- Markets are shrugging off the potential for a government shutdown but would take it more seriously if congressional gamesmanship over spending authority were also tied to the debt ceiling, as it could be in February or March.
- Goldman Sachs economists put odds of a shutdown at 35 percent, higher than usual, and said it would have a slight impact on the economy and markets if it were to happen.
- Analysts said a short-term shutdown would not have a major impact, but the market could react if there is no deal, and stocks have also been concerned by rising interest rates.
Markets are more or less shrugging off the potential for a government shutdown, even though the odds for a closure seem higher than the last time Congress temporarily extended spending authority.
Goldman Sachs economists on Thursday put 35 percent odds on a shutdown, higher than usual, as Congress and the White House posture around a continuing resolution ahead of Friday's deadline.
"The more likely outcome appears to be a short-term extension of spending authority to avert the shutdown," Goldman economists wrote in a note. The current proposal would set the next deadline at Feb. 16. "This would actually increase the risk to financial markets, as it would put the next spending deadline closer to the debt limit deadline, which could come sometime between late February and late March."

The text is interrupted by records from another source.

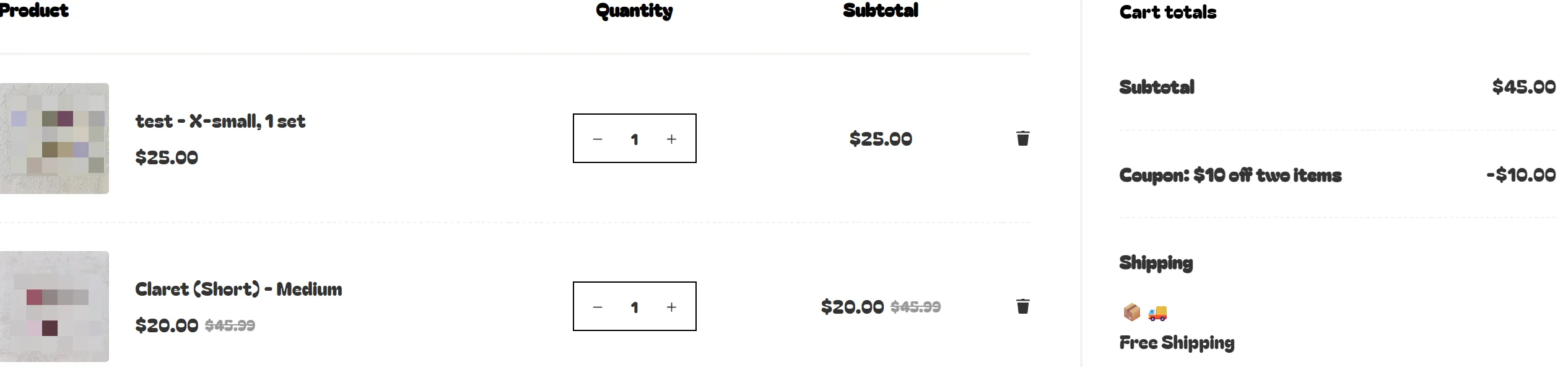The width and height of the screenshot is (1568, 367).
Task: Decrease quantity of Claret (Short) Medium
Action: click(597, 307)
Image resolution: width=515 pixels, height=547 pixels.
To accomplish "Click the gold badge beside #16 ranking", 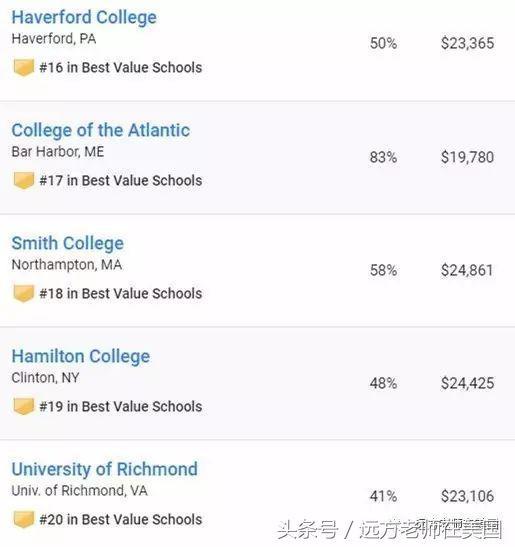I will click(x=24, y=67).
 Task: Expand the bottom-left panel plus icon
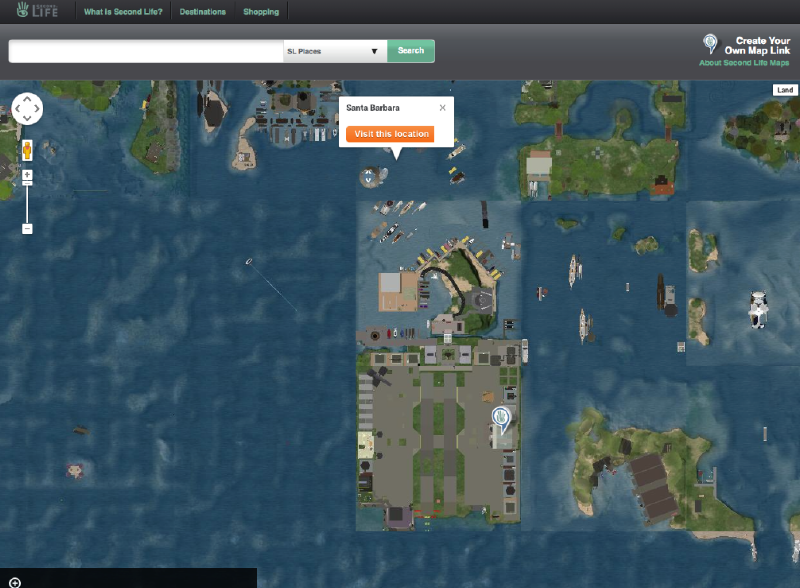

Stocks were mixed after the Dow earlier reached a record high. The Dow was off 47 points in afternoon trading, while the Nasdaq and S&P 500 were both slightly higher. In the bond market, yields were higher at the long end of the curve and under pressure in the 2-year and 3-year sectors.
Analysts said the market could react if there is a shutdown, but they don't expect a major sell-off. "If the government closes, it will soon reopen," said Peter Boockvar, chief investment officer, Bleakley Financial Group. "The market [couldn't] care less."
The Goldman economists said the shutdown could have a slight impact on first-quarter GDP, slicing off a 0.2 percentage point of growth for every week that goes by. But any hit would quickly be made up and reverse in the next quarter.
"If you go back and look at all the past shutdowns, they don't impact economic activity," said John Briggs, the head of strategy at NatWest Markets. "The only time markets get really worried is when the debt ceiling is tied to it, and that's not the case this time."
Art Hogan, chief market strategist at B. Riley FBR, noted that the feuding appears to be between Republicans rather than between Democrats and the GOP. The House is talking about voting on a resolution, but Senate leadership is talking about plans in the event of a shutdown.
"We see a chance of getting this resolved," Hogan said. "There's a rising frustration level. We didn't take this seriously, and now it's Friday's business."
He said a second concern for the stock market is the move higher in the 10-year yield. "There is a point of pain in the yield on the 10-year. This is the level where everybody gets concerned."
The 10-year Treasury was yielding 2.60 percent in afternoon trading, and traders were watching to see if it would move to the key technical level of 2.63 percent, a high from 2016. If that level is broken, traders expect the 10-year to move higher. The yield affects a whole range of lending rates, including mortgages.
"Every time you kick the can down the road, there's an unintended consequence," Hogan said. "The further you push this out, the more complicated it gets."
The Goldman economists said markets have tended to shrug off shutdowns as long as the debt limit is not involved. Three prior shutdowns — 1995, 1995-96 and 2013 — had a modest effect on financial markets.
"The dollar weakened slightly in all three cases in the few days following each shutdown, with a further leg down in 2013 as the debt limit deadline approached. Treasury yields did not react meaningfully at the start of these shutdowns. The equity market reaction was inconsistent, with a slight decline in the early days of the December 1995 and October 2013 episodes, but no real change around the November 1995 shutdowns," the Goldman economists noted.
Even with a squishy stock market, strategists said the market was not paying much attention to Washington on Thursday.
"This market is trying not to see anything until the bad news is on the tape, and then it's not sure it wants to sell it," said Michael O'Rourke, chief market strategist at JonesTrading. "It's been pretty Teflon, pretty remarkable."